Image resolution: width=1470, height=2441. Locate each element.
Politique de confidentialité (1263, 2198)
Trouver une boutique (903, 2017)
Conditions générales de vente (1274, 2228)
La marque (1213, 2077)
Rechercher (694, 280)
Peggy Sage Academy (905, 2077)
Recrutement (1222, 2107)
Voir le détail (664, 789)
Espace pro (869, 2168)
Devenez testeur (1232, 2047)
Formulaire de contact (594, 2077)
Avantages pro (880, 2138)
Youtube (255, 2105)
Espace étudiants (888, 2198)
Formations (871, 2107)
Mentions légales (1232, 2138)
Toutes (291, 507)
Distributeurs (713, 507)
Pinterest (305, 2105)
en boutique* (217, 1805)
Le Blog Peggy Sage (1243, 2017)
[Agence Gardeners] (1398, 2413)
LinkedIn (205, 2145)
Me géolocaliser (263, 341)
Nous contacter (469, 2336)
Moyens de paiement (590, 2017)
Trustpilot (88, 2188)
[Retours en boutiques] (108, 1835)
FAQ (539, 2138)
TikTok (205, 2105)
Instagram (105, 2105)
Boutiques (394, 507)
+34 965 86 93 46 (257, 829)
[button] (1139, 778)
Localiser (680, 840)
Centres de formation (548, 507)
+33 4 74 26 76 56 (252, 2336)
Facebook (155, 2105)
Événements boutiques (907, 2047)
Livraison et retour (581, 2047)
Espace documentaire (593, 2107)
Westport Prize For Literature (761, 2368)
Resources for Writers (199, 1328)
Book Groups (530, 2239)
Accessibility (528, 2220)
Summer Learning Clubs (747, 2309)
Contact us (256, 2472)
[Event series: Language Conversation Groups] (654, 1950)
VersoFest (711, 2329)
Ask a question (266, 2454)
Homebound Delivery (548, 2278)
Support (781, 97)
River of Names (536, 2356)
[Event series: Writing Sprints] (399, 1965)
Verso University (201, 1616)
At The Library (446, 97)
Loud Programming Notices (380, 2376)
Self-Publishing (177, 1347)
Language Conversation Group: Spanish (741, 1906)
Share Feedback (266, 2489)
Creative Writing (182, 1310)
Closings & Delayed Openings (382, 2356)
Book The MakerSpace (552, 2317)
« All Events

■ ■ ■ ■

§ WHAT NEEDS TO BE DONE: In the material above, how many lines hold the string "Language"? Give the number and nothing else.

§ ANSWER SECTION: 2